The DIBP is the principal agency involved in monitoring and controlling the cross-border movement of goods and people, providing frontline immigration control services at border-control points at Australia’s airports and seaports. The DIBP controls and manages Australia’s immigration and visa systems. Under the Human Trafficking Visa Framework, established in 2004, the department can grant visas to victims of trafficking, which then enables these individuals to access the Support for Trafficked People Program.

The department has immigration compliance teams in every Australian capital city as well as compliance officers overseas. DIBP officials are trained to recognise ‘the indicators of human trafficking’ and refer suspected cases to the Australian Federal Police (AFP). A referral protocol between the department and the AFP specifies the procedures to be followed in these instances.

Australian Criminal Intelligence Commission

The Australian Criminal Intelligence Commission (ACIC) was established on 1 July 2016, when the Australian Crime Commission (ACC) joined CrimTrac, a national information service utilised by the Australian police, to form a cross-jurisdictional statutory authority to combat serious and organised crime.

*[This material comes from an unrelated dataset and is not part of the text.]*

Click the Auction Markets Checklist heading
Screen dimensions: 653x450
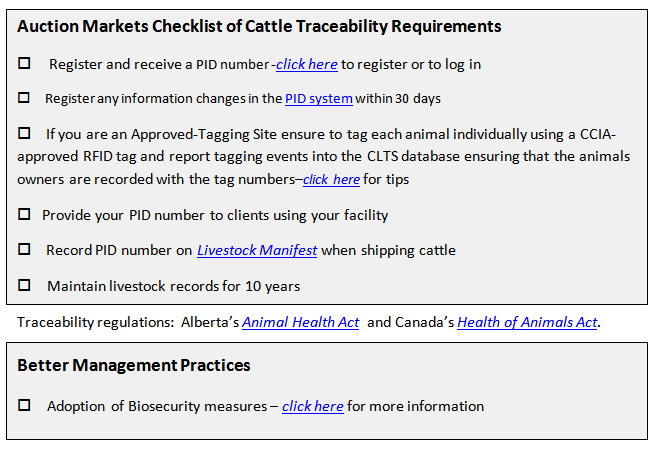point(259,26)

In the context of trafficking in persons, ACIC provides intelligence, investigation, and criminal database services, and will continue the ACC’s role of assessing human trafficking and related crime.

Australian Federal Police

The Australian Federal Police (AFP) is Australia’s premier federal law enforcement agency and as such is the main authority responsible for the investigation of trafficking in persons.  In 2004 the AFP established dedicated anti-trafficking investigation teams in several state capitals, called Transnational Sexual Exploitation and Trafficking Teams (TSETTs). The TSETTs united investigators and specialist analysts to target human trafficking. 

In 2011 the AFP developed a specialist investigations and training program covering legislation, investigation, trafficking trends, intelligence targeting, and victim liaison. On 1 June 2011, the TSETTs became the Human Trafficking Teams (HTTs) ‘to better reflect the full spectrum of people trafficking offences.’

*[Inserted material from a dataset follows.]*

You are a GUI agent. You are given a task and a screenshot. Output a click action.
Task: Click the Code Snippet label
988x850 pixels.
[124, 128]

The AFP also trains all AFP investigators ‘to identify and investigate human-trafficking related offences’, and like the DIBP, it posts officers overseas for detection and deterrence purposes.

Commonwealth Director of Public Prosecutions

The Commonwealth Director of Public Prosecutions (CDPP) is responsible for prosecuting federal offences, including those relating to trafficking in persons under Divisions 270 and 271 of the Criminal Code (Cth). In this role, the CDPP liaises with a variety of Australian government agencies, such as the Department of Social Services.

Department of Social Services

The Department of Social Services administers the Support for Trafficked People Program, which assists victims of human trafficking, slavery, and slavery-like practices and is delivered by the Australian Red Cross.

Clients receive an individual case manager who facilitates the provision of required support services, such as accommodation, financial assistance, counselling, and referrals for legal and migration advice.

Fair Work Ombudsman

The Fair Work Ombudsman (FWO) provides ‘education, assistance, and advice’ regarding Australia’s workplace relations system and investigates non-compliance with Australian law, including the underpayment or non-payment of wages and entitlements. The FWO has an enforcement function that brings it in contact with cases of trafficking in persons, which are then referred to the AFP for further investigation.